* 短い演習: 「608x866 pixels.」を含む行で始まり「Action: (555, 546)」を含む行で終わる部分を、「fixed-width」を「word-wrap」に置き換え、ほかは変えずに書き直してください。画像は出力に含めないでください。

* 与えられた情報:
────────────────
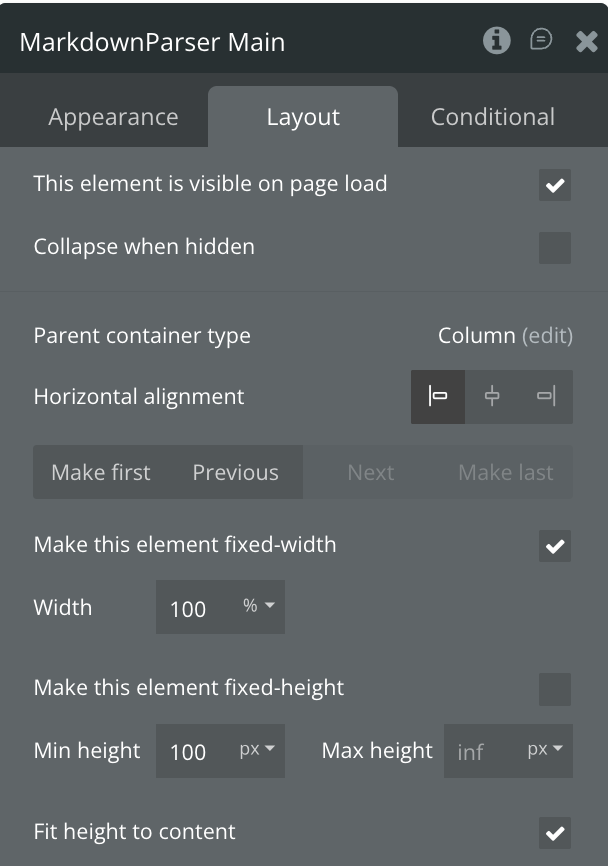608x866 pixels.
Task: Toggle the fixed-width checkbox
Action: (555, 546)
────────────────
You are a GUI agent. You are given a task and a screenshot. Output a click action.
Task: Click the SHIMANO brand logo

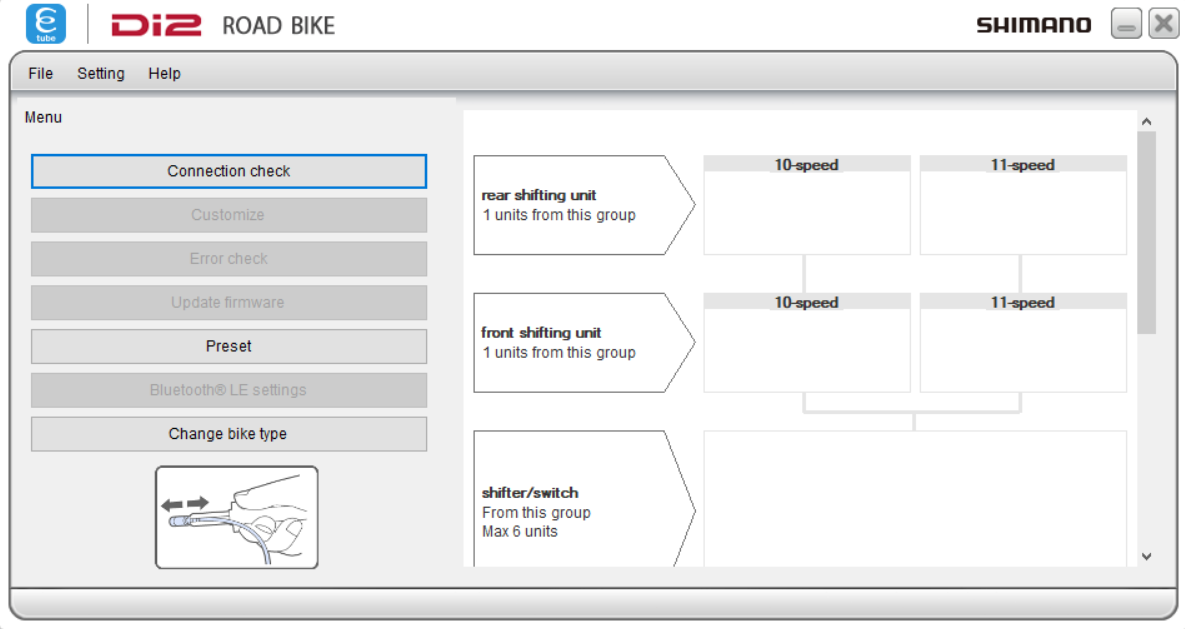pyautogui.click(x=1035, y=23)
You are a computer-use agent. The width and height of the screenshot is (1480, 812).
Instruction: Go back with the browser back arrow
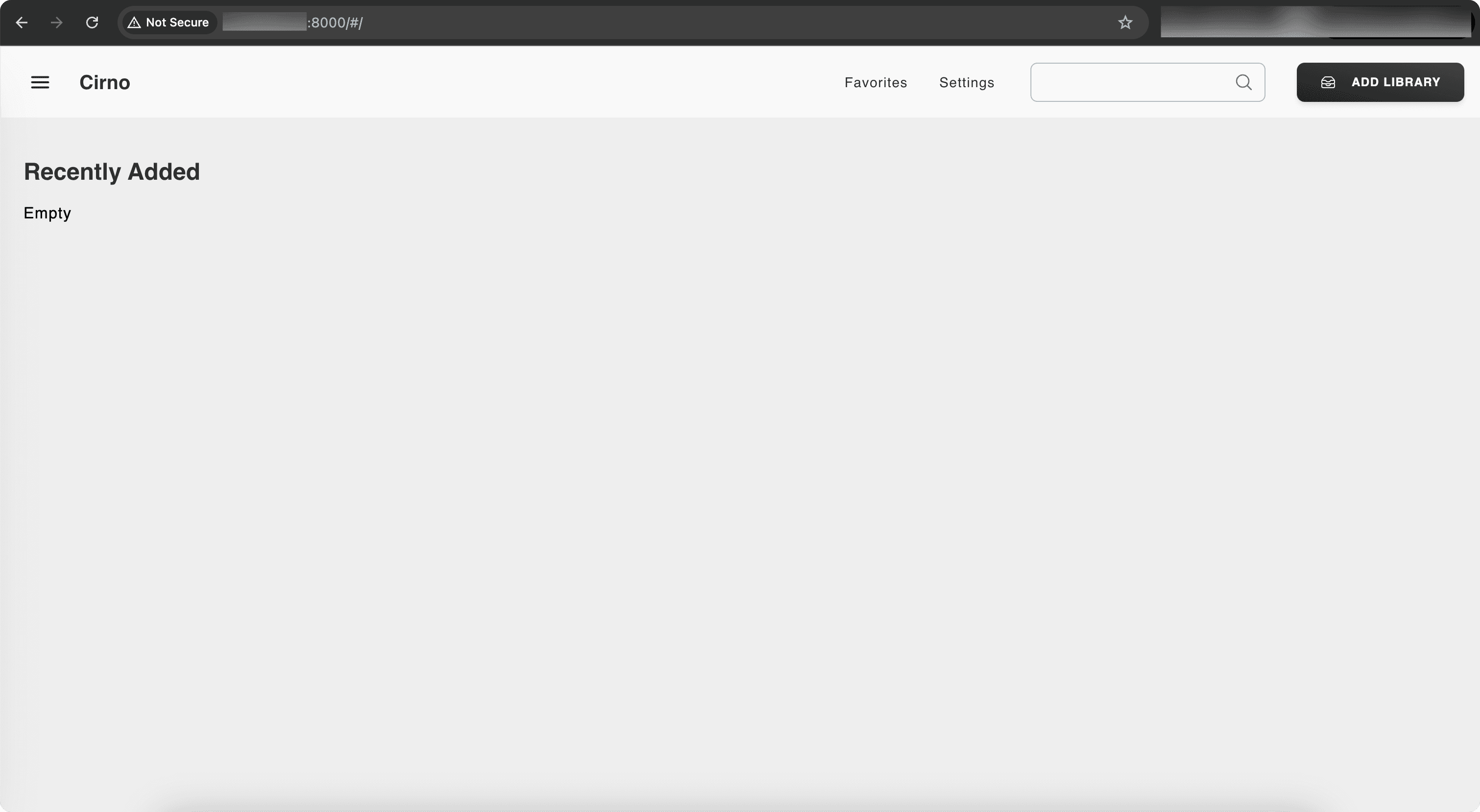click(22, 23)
────────────────
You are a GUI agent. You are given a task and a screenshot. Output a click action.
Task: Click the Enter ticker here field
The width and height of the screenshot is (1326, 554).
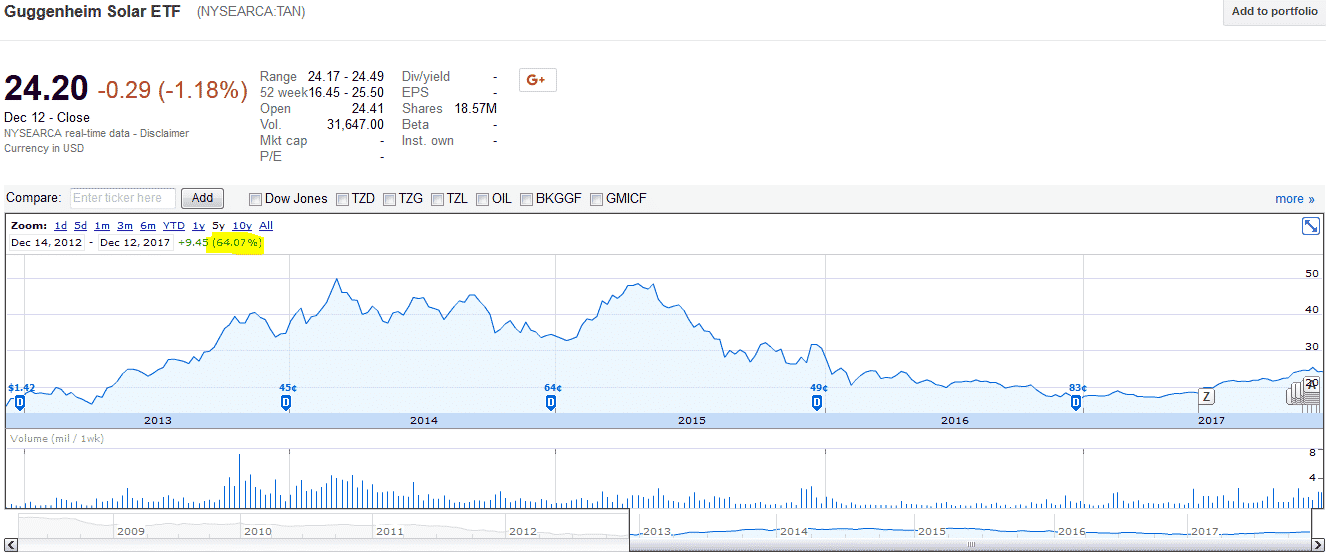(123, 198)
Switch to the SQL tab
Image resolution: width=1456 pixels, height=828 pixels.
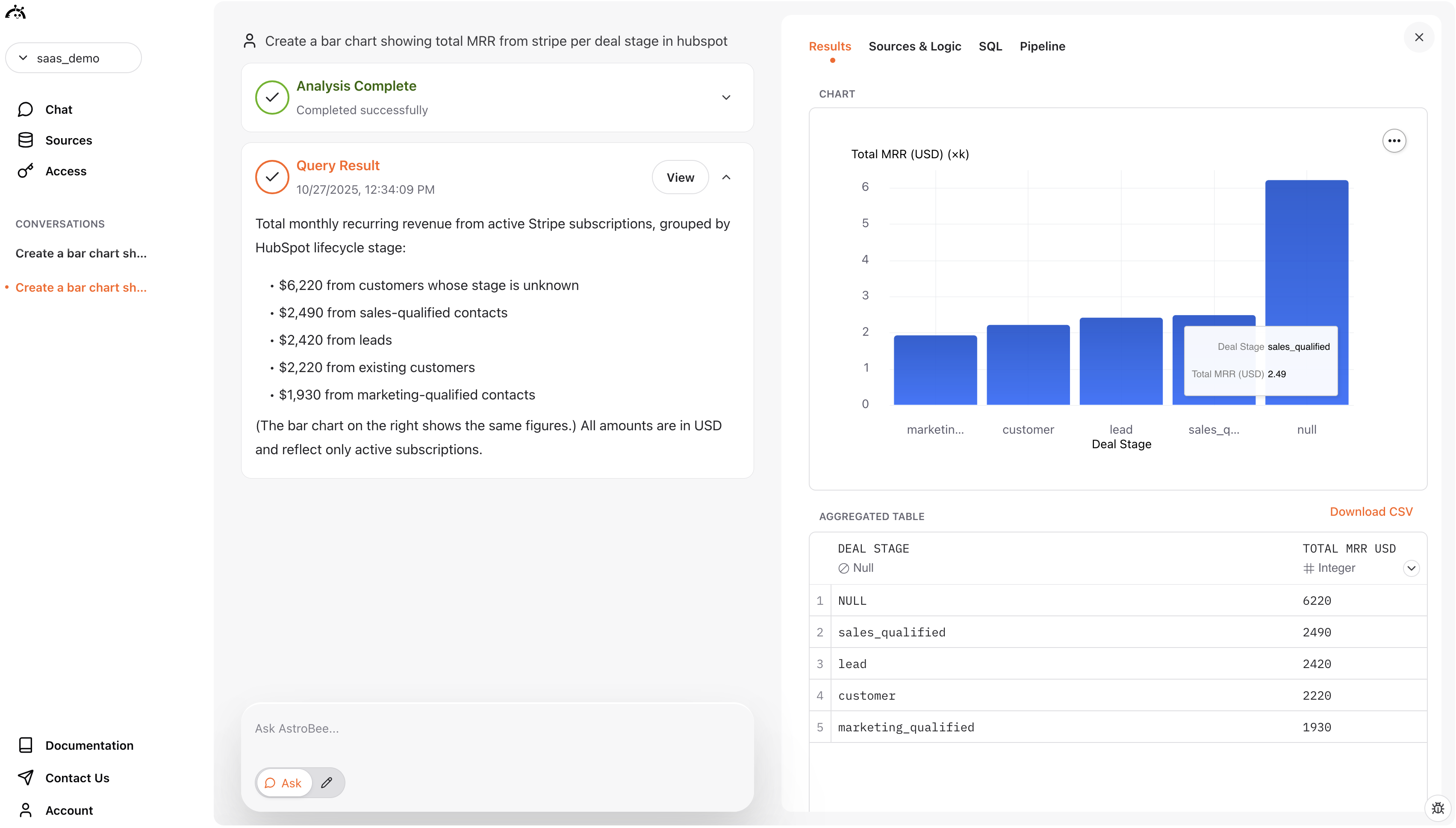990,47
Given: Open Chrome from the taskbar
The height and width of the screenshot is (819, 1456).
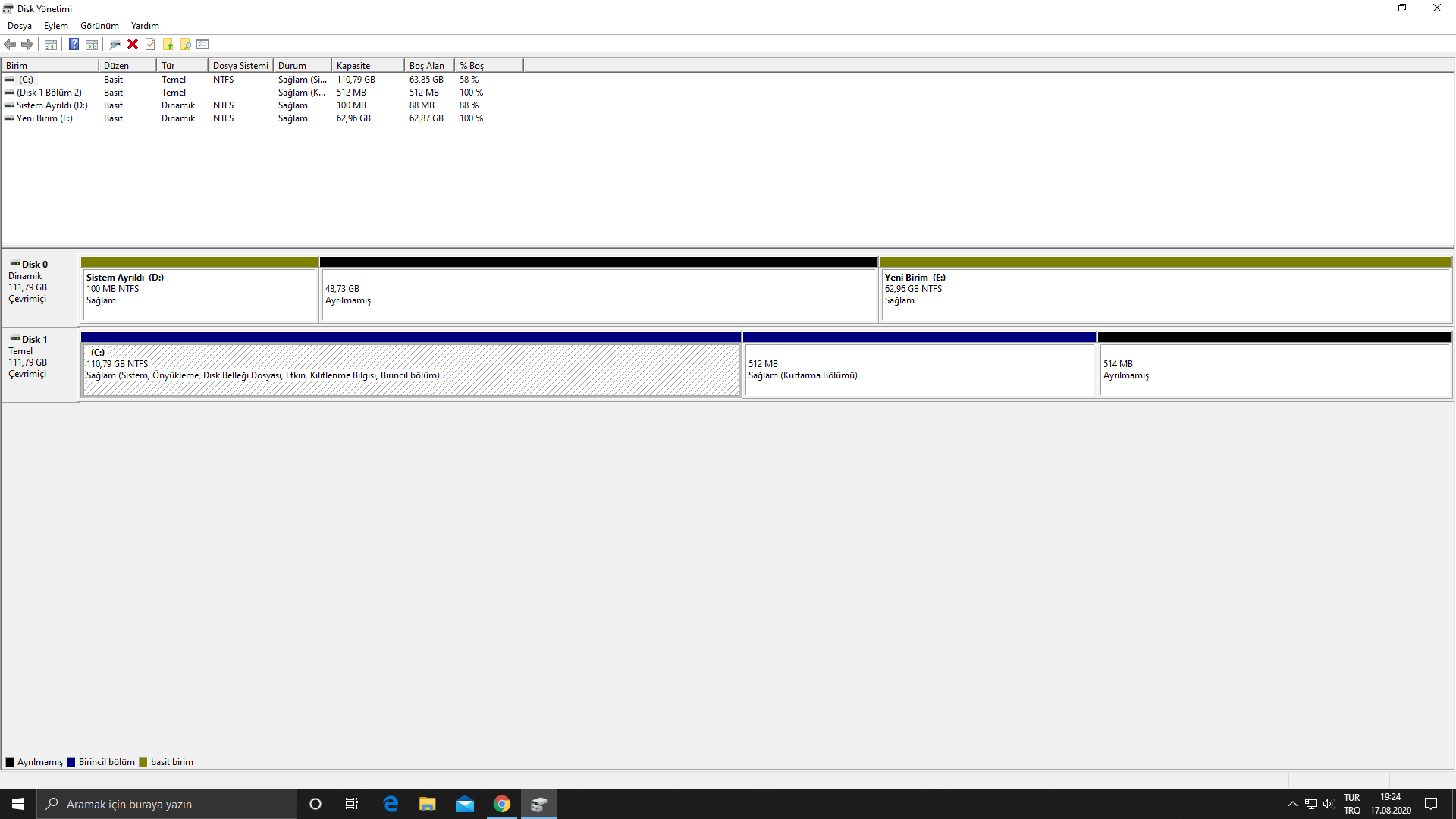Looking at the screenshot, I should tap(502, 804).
────────────────
* 結果は以下:
608x866 pixels.
Task: Toggle the word-wrap checkbox
Action: (555, 546)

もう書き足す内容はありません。